A structured set of objections, weighed in public.

Desk editor's note, referee report, simulated authors' rebuttal, and a circularity audit. Tearing a paper down is the easy half of reading it; the pith above is the substance, this is the friction.

Referee Report

2 major / 1 minor

Summary. The paper presents VOICE, a novel framework for science communication that integrates large language models with interactive exploratory visualization.
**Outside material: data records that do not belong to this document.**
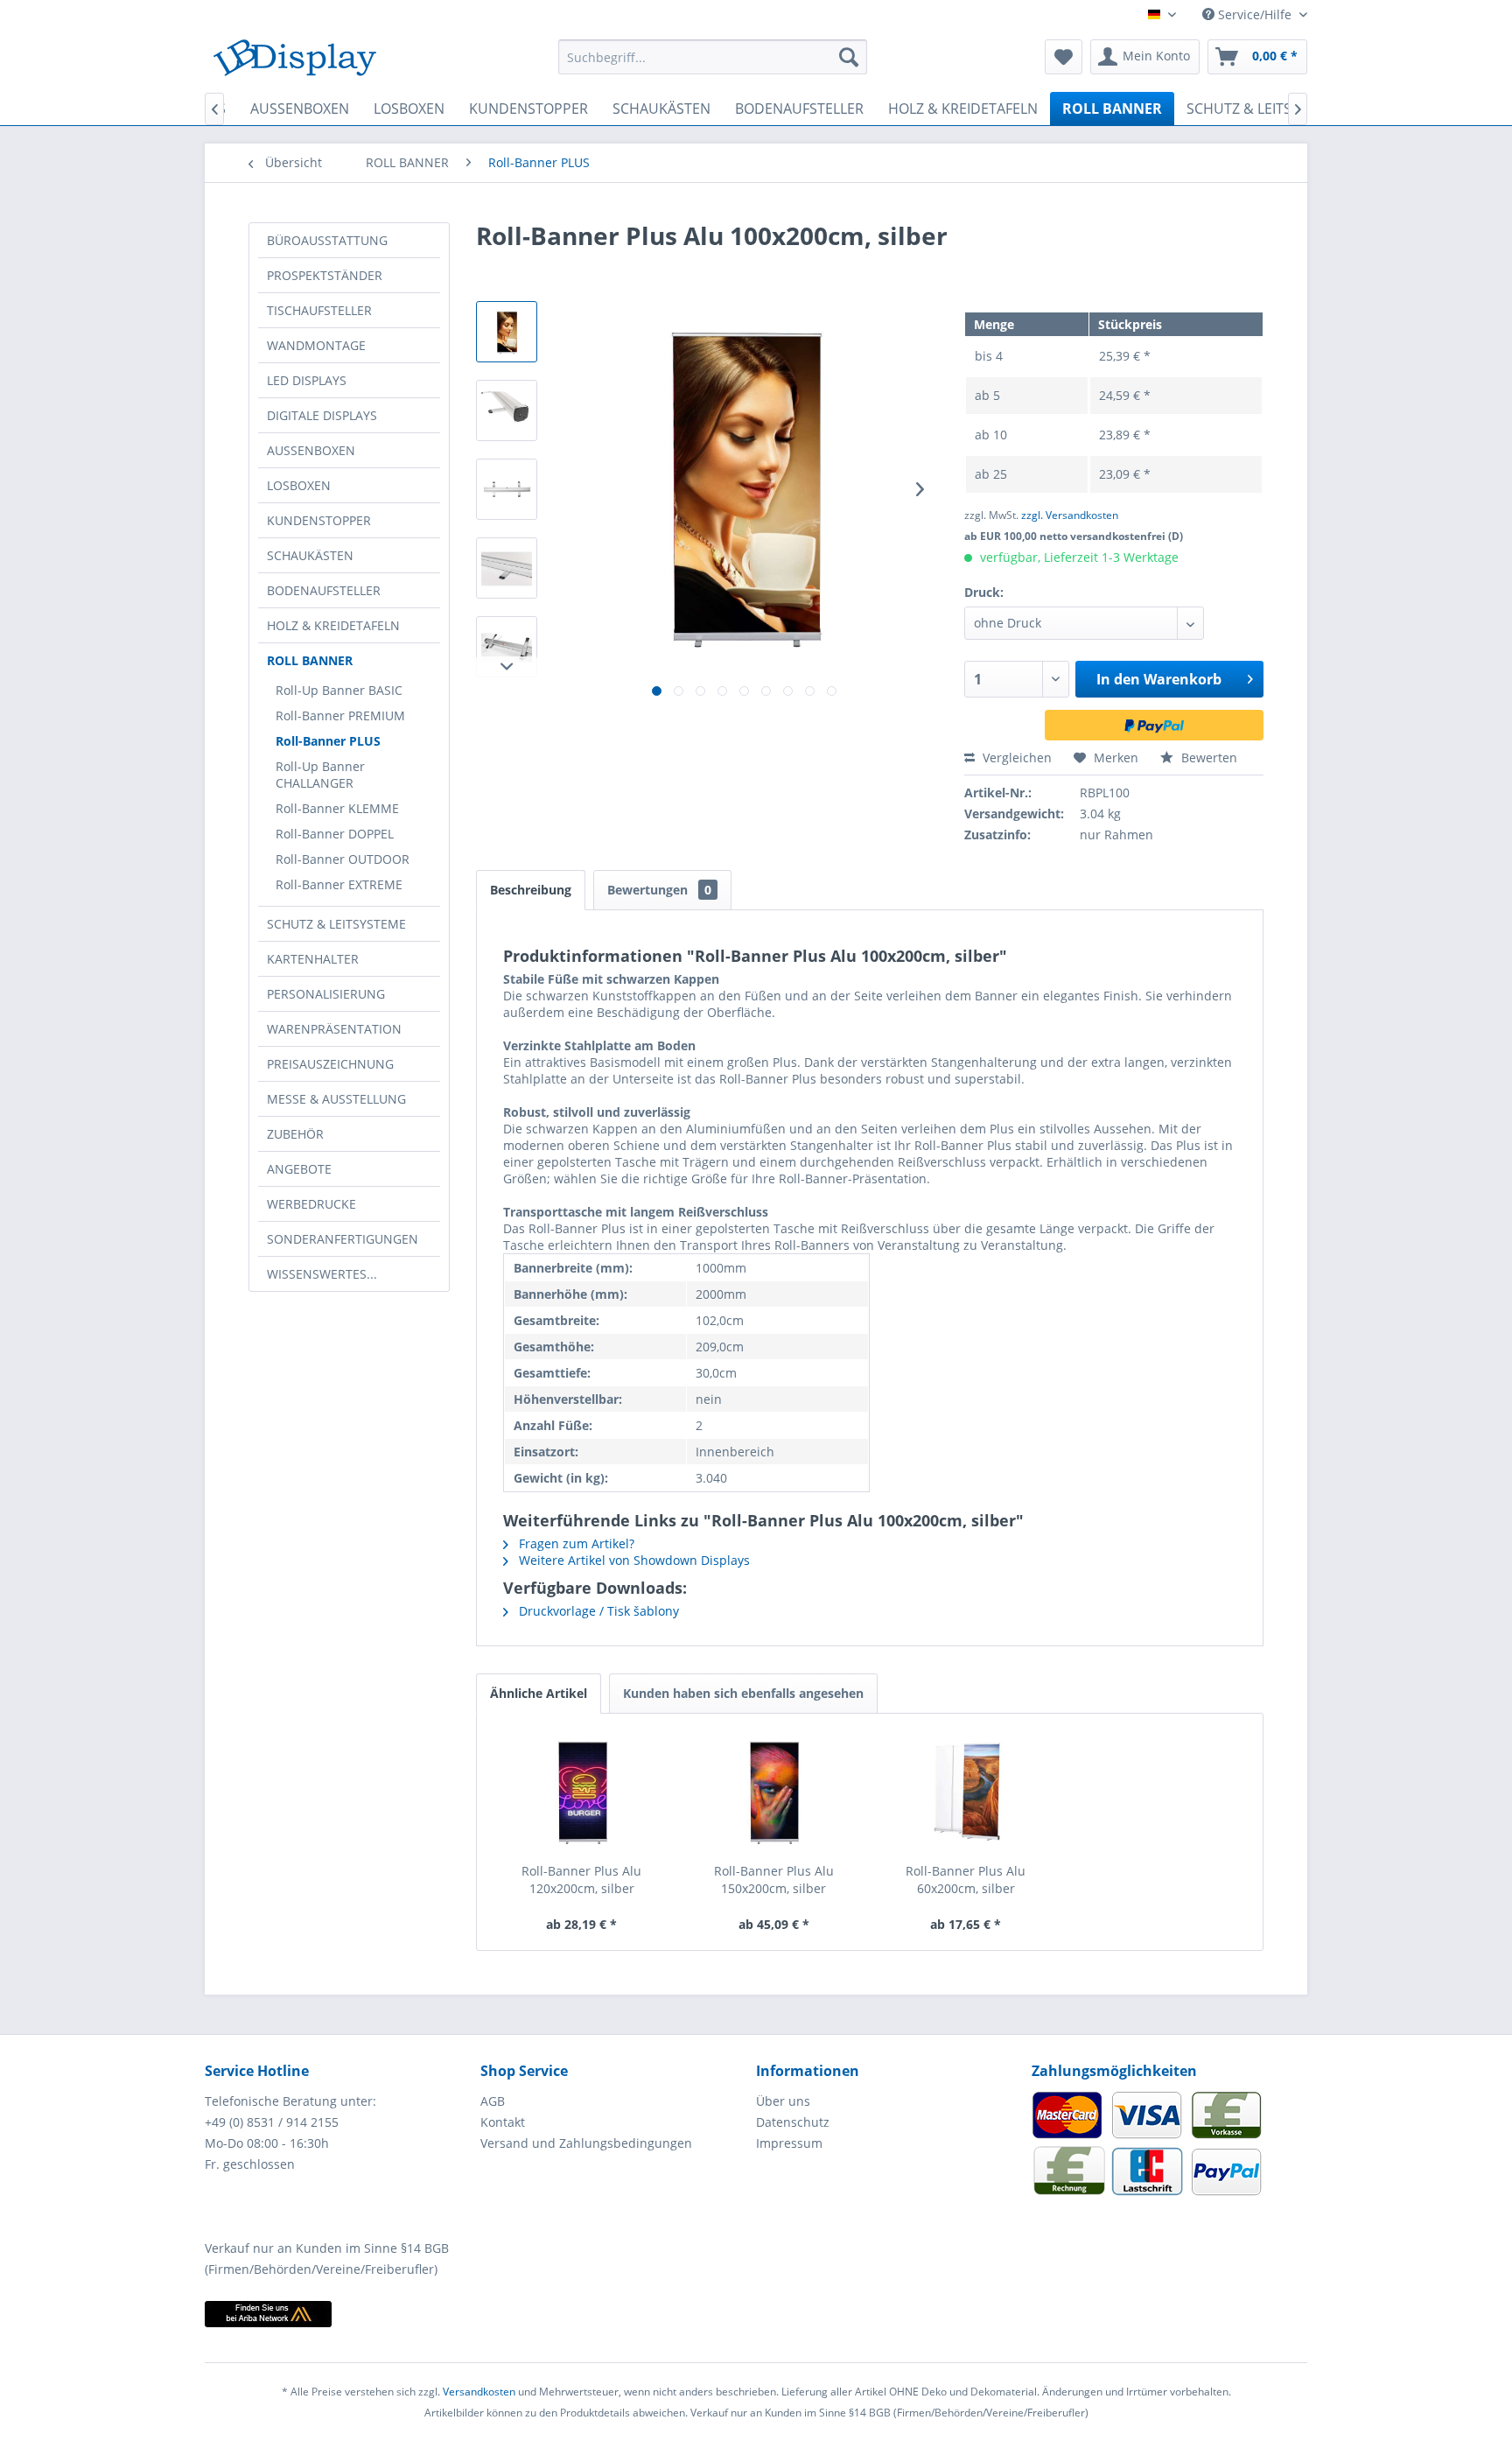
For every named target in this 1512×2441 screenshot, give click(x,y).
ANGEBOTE (299, 1169)
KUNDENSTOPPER (319, 520)
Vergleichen (1015, 757)
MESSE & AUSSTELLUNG (336, 1099)
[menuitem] (712, 56)
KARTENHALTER (313, 958)
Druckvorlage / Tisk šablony (597, 1611)
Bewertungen (659, 889)
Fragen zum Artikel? (574, 1543)
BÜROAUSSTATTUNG (327, 240)
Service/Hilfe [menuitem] (1254, 14)
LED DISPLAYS (306, 380)
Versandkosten (479, 2391)
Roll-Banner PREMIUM (340, 715)
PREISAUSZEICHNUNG (330, 1064)
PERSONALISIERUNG (326, 994)
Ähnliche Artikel (538, 1693)
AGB (492, 2101)
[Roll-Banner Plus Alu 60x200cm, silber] (966, 1792)
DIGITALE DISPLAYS (322, 415)
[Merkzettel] (1063, 56)
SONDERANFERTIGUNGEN (342, 1239)
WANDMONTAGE (316, 345)
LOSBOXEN (299, 485)
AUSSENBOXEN (311, 450)
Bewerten (1207, 757)
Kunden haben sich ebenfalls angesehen (743, 1693)
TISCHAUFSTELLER (319, 310)
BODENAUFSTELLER (324, 590)
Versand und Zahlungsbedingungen (586, 2143)
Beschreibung (530, 889)
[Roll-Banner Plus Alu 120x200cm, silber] (581, 1792)
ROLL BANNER (310, 660)
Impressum (789, 2143)
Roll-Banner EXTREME (339, 884)
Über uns (783, 2101)
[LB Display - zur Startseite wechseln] (295, 61)
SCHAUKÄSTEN (310, 555)
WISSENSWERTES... (322, 1274)
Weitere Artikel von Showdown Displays (632, 1560)
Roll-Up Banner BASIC (339, 690)
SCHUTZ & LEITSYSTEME (336, 923)
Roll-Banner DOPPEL (335, 833)
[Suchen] (848, 56)
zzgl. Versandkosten (1069, 515)
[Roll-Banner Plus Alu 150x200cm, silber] (774, 1792)
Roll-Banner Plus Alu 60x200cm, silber (966, 1879)
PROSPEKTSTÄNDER (324, 275)
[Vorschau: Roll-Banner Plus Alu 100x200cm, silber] (506, 331)
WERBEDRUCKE (311, 1204)
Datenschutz (793, 2122)
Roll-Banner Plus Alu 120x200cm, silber (581, 1879)
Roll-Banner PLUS (328, 741)
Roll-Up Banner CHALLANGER (320, 774)
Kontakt (502, 2122)
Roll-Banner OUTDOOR (343, 859)
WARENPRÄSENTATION (334, 1029)
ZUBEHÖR (295, 1134)
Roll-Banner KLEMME (337, 808)
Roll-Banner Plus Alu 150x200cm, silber (774, 1879)
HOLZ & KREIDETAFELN (333, 625)
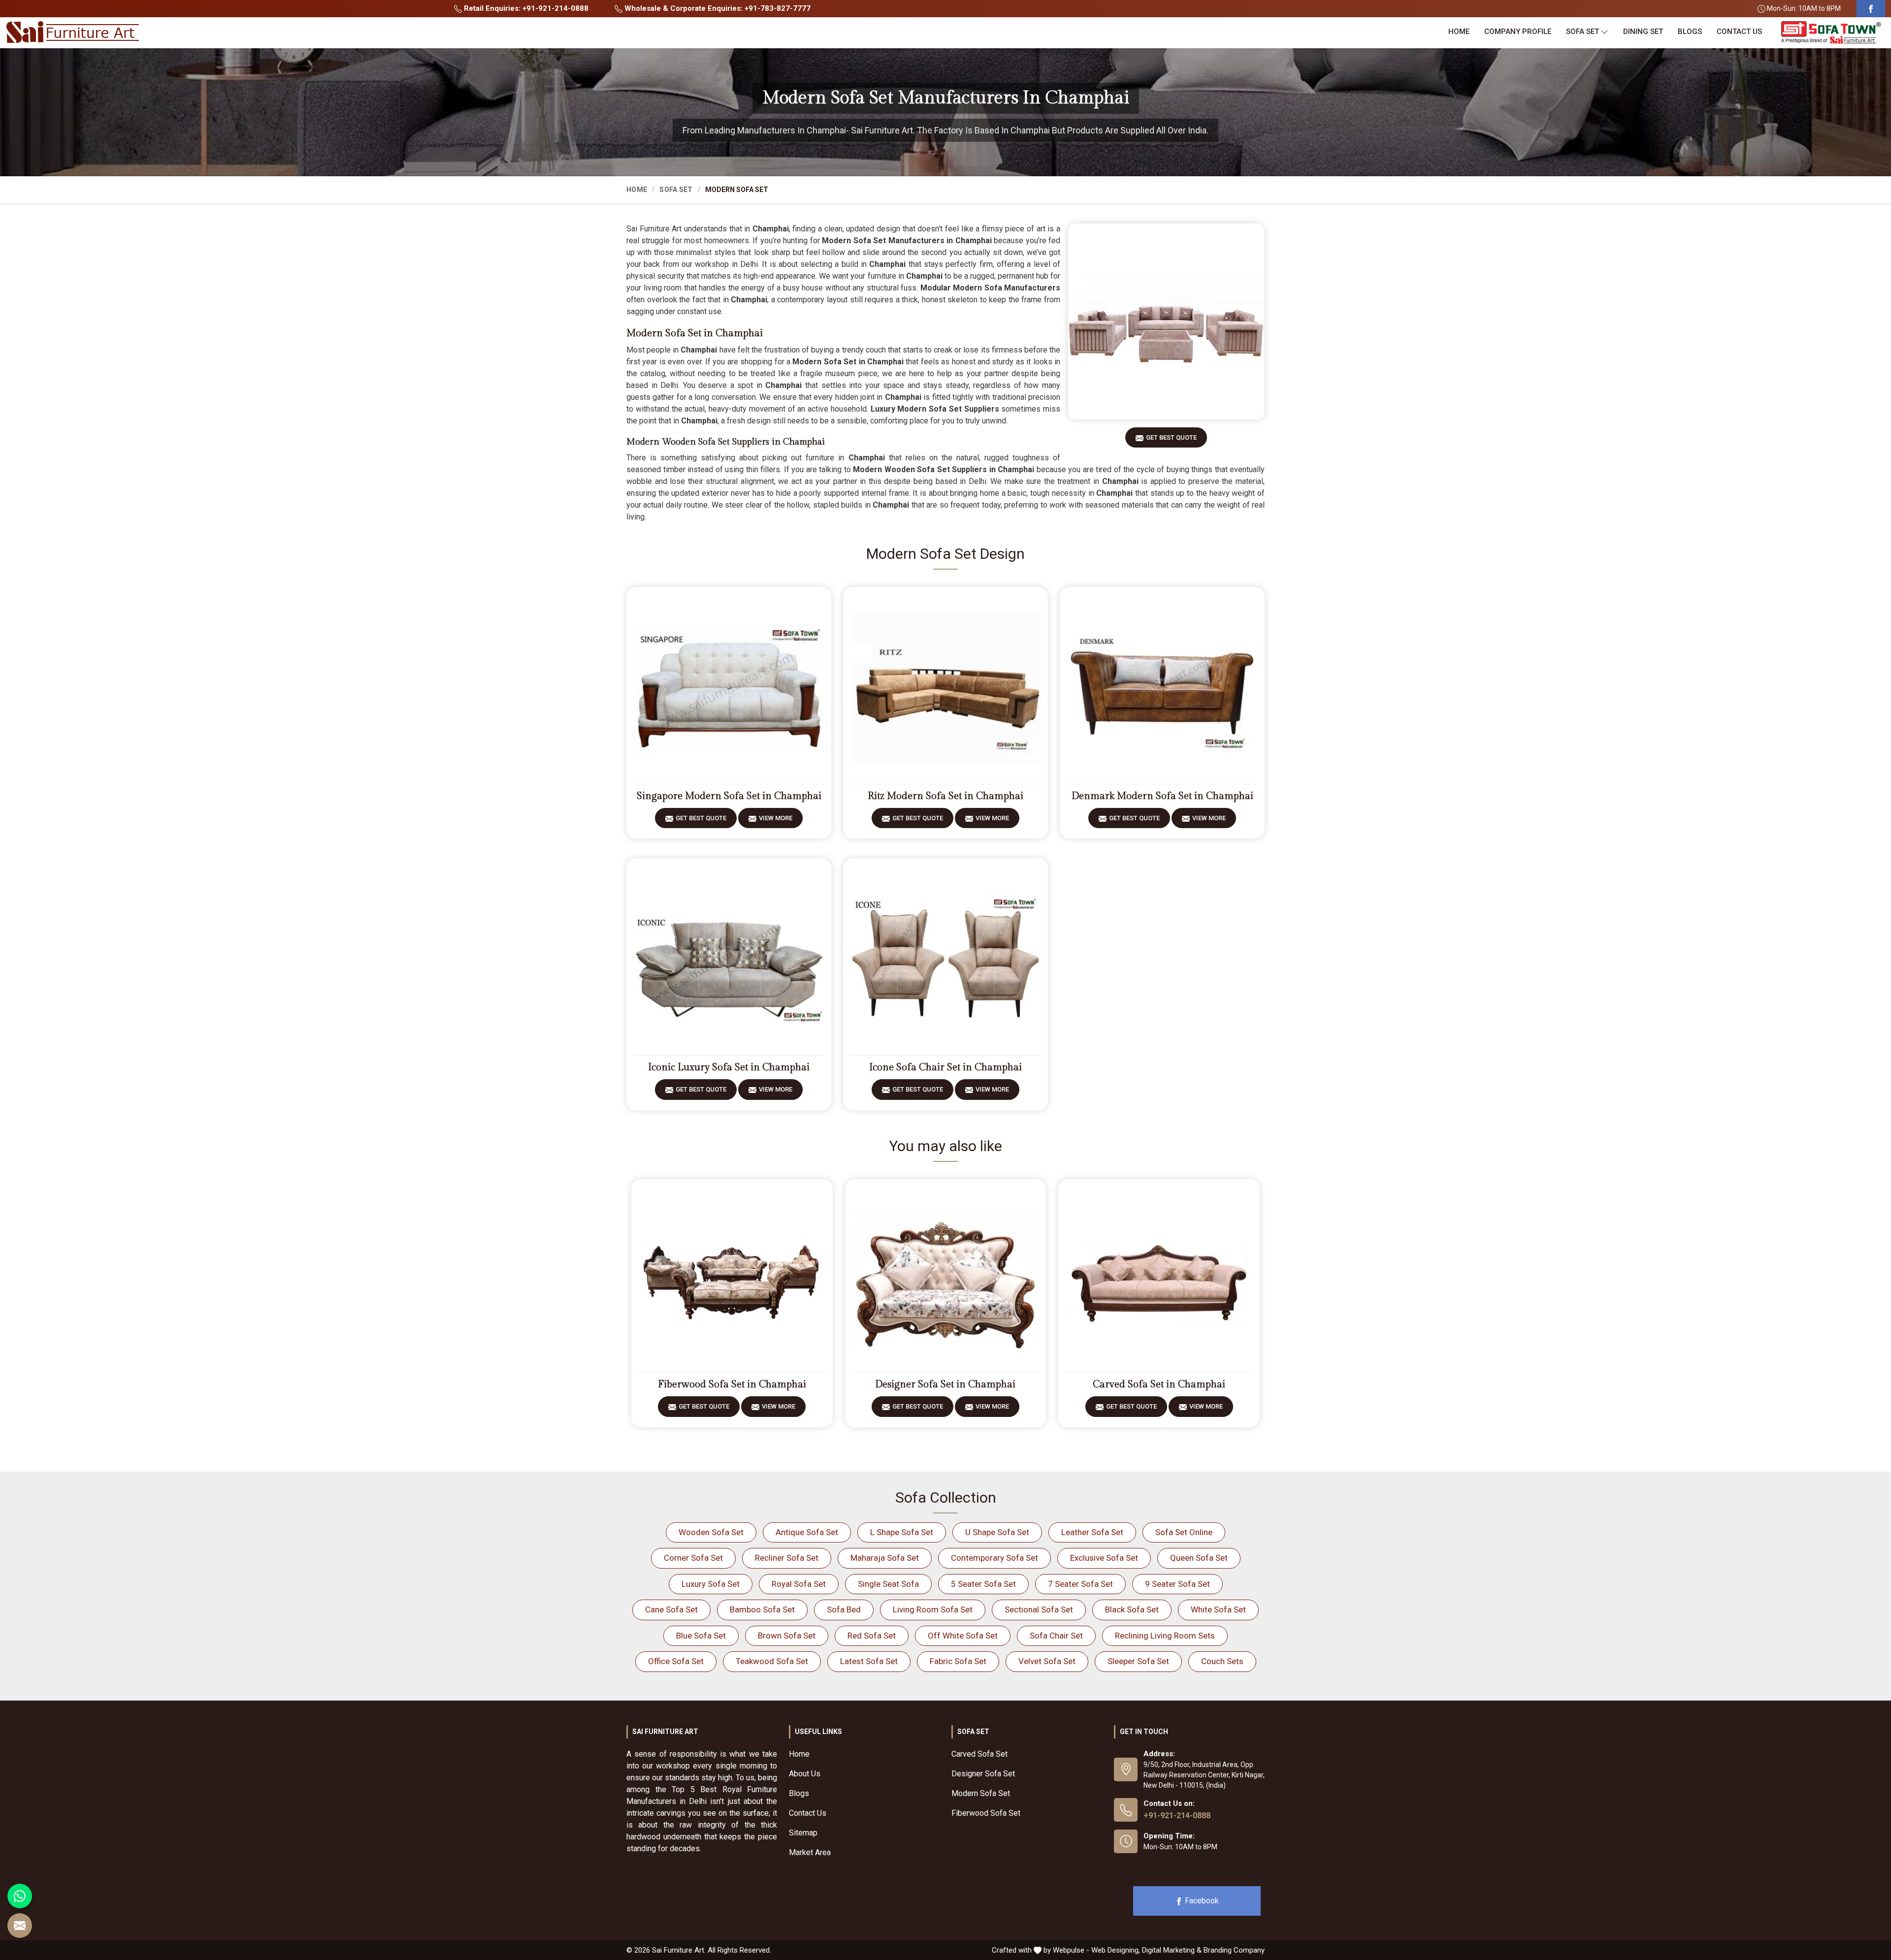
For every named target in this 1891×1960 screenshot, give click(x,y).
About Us (804, 1773)
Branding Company (1234, 1950)
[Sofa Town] (1831, 33)
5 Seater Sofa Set (983, 1584)
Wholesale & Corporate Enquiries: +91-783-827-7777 (716, 8)
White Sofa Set (1218, 1609)
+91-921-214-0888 (1176, 1815)
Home (1458, 31)
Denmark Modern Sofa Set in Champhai (1162, 796)
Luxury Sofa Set (711, 1584)
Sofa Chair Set (1056, 1635)
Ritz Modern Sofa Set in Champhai (945, 796)
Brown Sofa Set (786, 1635)
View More (775, 818)
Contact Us (1739, 31)
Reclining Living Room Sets (1165, 1635)
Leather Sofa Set (1092, 1532)
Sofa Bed (844, 1609)
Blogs (1690, 31)
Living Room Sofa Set (933, 1609)
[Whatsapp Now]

It introduces a pack-of-bots for task-specific roles using fine-tuning and prompt engineering, a text-to-visualization method for flythrough sequences, and natural language interaction for real-time 3D model navigation and manipulation. The system is demonstrated on three 3D molecular models with multi-scale and multi-instance attributes, evaluated by educational experts, and claims to handle arbitrary voice commands with low latency and high accuracy.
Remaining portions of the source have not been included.